**Problem requirements**
Check each line of the entries below for the word "Locate" and state only how many lines have it.

**Given records**

-=-=-=-=-

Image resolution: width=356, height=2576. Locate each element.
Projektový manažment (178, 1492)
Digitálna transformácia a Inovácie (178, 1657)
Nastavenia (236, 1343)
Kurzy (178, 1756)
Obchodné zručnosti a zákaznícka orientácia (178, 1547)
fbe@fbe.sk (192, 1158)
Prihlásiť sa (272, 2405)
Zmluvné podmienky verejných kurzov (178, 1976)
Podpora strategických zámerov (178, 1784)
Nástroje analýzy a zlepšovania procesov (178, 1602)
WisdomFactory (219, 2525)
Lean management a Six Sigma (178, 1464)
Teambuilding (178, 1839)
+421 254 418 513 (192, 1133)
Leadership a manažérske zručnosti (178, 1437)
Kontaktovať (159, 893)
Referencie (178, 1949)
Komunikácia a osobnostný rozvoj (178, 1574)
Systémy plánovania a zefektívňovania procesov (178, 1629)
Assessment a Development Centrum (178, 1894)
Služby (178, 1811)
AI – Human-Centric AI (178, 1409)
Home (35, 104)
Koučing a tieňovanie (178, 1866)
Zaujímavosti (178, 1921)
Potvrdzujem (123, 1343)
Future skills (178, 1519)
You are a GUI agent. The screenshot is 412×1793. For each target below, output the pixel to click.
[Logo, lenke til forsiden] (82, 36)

-=-=-=-=-

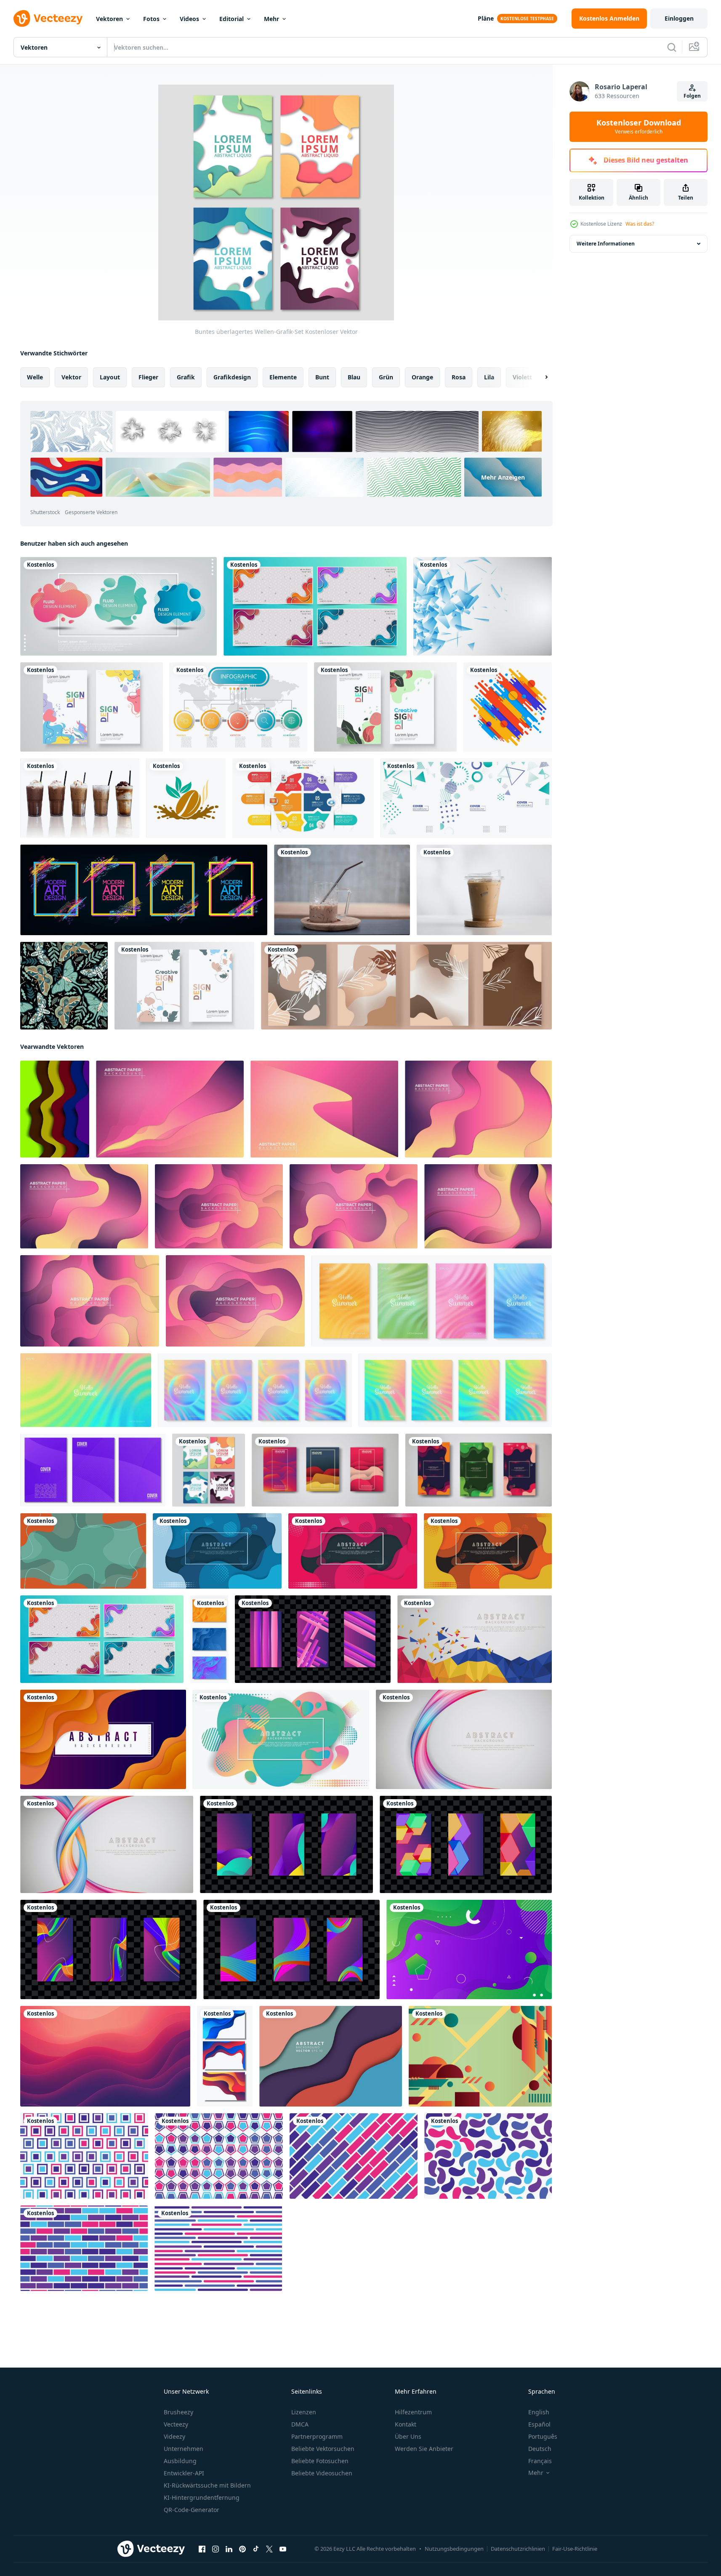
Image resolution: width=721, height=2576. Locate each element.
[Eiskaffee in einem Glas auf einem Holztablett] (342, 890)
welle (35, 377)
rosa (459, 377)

-=-=-=-=-

**Written answer**
2